图2：脉冲形状分析(PulSA)评估 Fluc 在 Neuro-2a 和 NSC-34 细胞中介导的包涵体形成

通过流式 PulSA 技术对转染后的细胞进行分析，先通过前向 / 侧向散射筛选活细胞，再基于 EGFP 荧光筛选转染细胞，最后根据 EGFP 荧光脉冲宽度和高度的变化鉴定含包涵体的细胞，结果显示 Neuro-2a 细胞中 FlucWT-EGFP、FlucDM-EGFP 阳性细胞的包涵体形成比例为 2.0±0.4%、3.7±0.2%，NSC-34 细胞中则为 2.1±0.6%、8.3±0.8%;两细胞系的 FlucWT 和 FlucDM 表达量(EGFP 几何均值)无显著差异，基于此计算的 PulSA 聚集指数显示，NSC-34 细胞表达 FlucDM 后的聚集指数显著高于 Neuro-2a 细胞，明确 NSC-34 细胞抑制 FlucDM 聚集形成包涵体的蛋白质稳态能力更弱。

图3：Neuro-2a 和 NSC-34 细胞对 Fluc 基包涵体形成的相对易感性

将转染细胞的 EGFP 荧光强度按对数尺度分为 16 个等距分箱，对每个分箱进行 PulSA 分析发现，1-10 箱的细胞均无包涵体形成，从 11 箱开始，随 Fluc 表达量增加，含包涵体的细胞比例呈上升趋势;表达 FlucDM-EGFP 的 NSC-34 细胞在各分箱中形成包涵体的比例均显著高于 Neuro-2a 细胞，而两细胞系表达 FlucWT-EGFP 后，即使在最高表达量的分箱中，包涵体形成比例也均低于 40% 且无显著细胞间差异，进一步证实 NSC-34 细胞对易聚集蛋白 FlucDM 形成包涵体的易感性更高，蛋白质稳态调控能力更差。

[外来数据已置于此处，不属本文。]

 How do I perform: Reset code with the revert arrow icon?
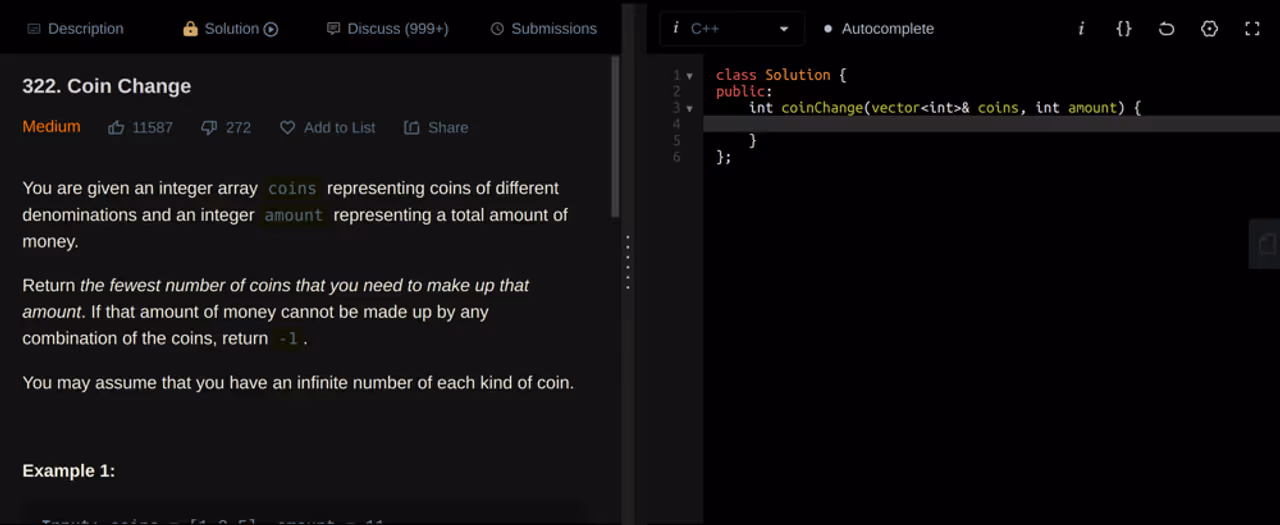[1166, 29]
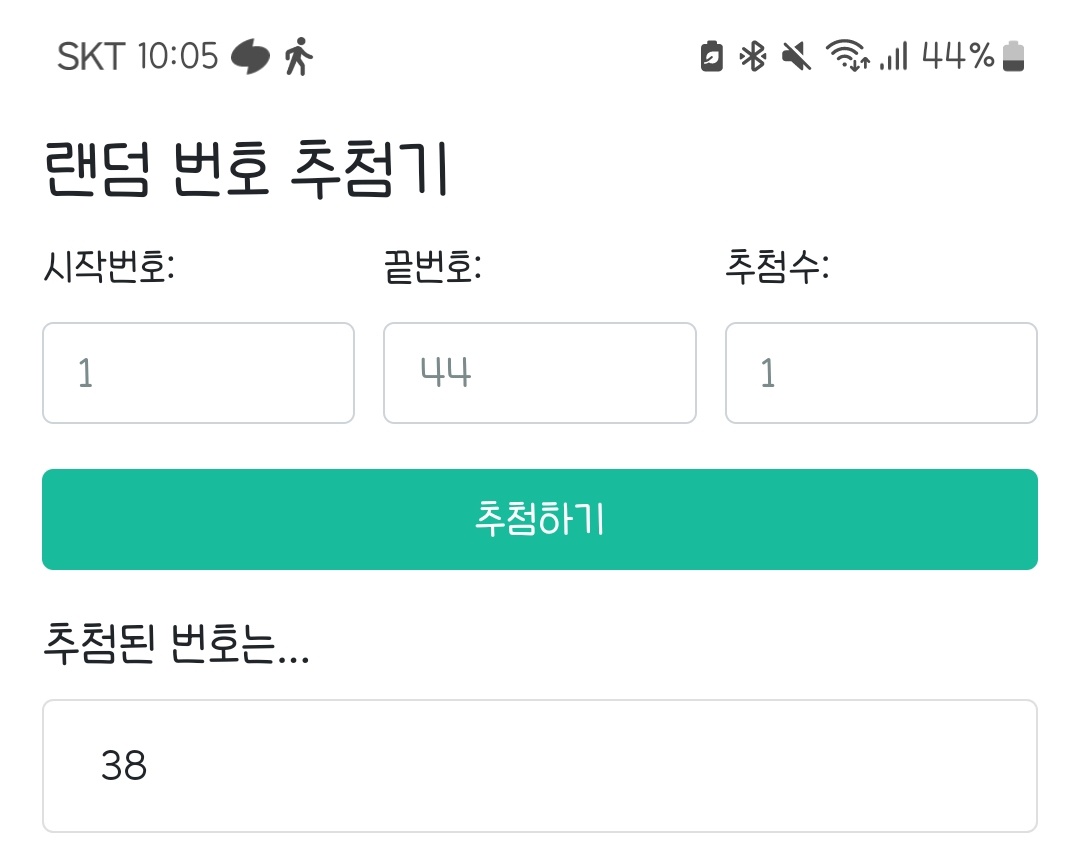The image size is (1076, 860).
Task: Tap the 44% battery percentage text
Action: (x=958, y=57)
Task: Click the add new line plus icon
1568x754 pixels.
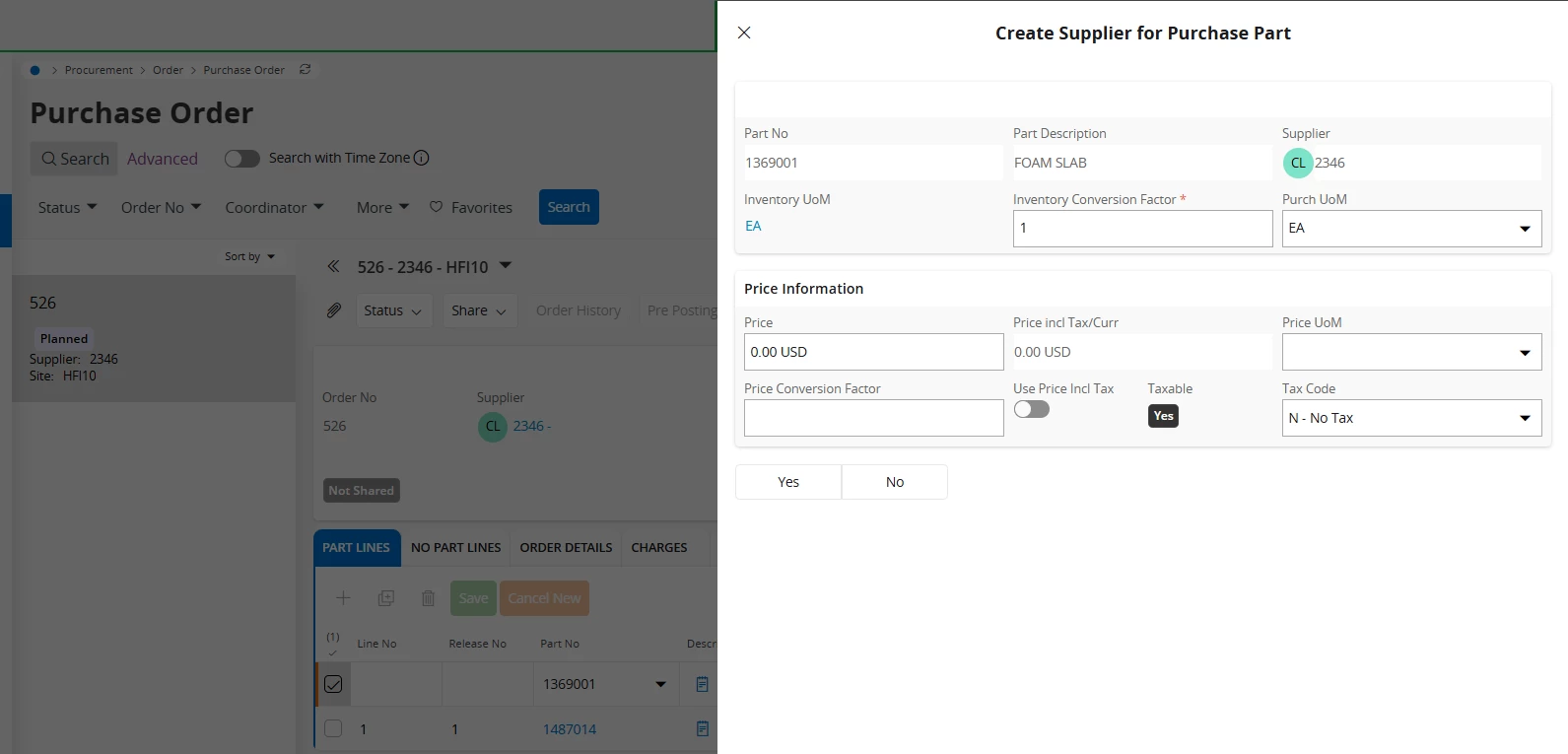Action: (x=343, y=598)
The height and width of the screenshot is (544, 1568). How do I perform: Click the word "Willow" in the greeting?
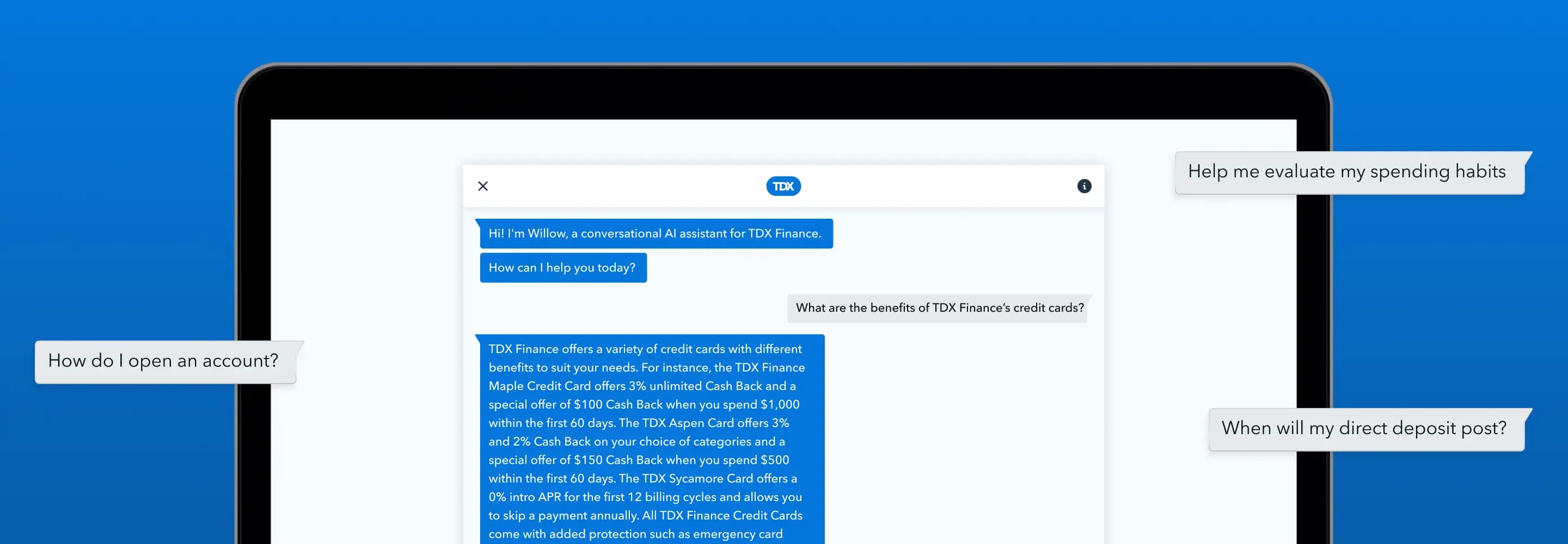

图4：蛋白质组学分析 FlucDM 包涵体中 KEGG 通路和蛋白类别的分布与富集

通过 SDS-PAGE 分离两细胞系的 FlucDM 包涵体蛋白，发现其因分子量较大被滞留在浓缩胶中，对该区域蛋白进行质谱分析共鉴定出 676 种蛋白，其中 241 种为两细胞系共有，259 种仅存在于 Neuro-2a 细胞，176 种仅存在于 NSC-34 细胞;KEGG 通路富集分析显示，两细胞系 FlucDM 包涵体中的蛋白均显著富集于阿尔茨海默病、帕金森病、肌萎缩侧索硬化症等神经退行性疾病相关通路，同时也富集了蛋白酶体降解、内质网蛋白加工等蛋白质稳态网络核心通路及转录、翻译、能量代谢相关通路;PANTHER 蛋白分类分析表明，两细胞系中与 FlucDM 包涵体结合的蛋白类别分布近乎一致，代谢酶、RNA 结合蛋白、细胞骨架蛋白、转运蛋白、伴侣蛋白为主要类别。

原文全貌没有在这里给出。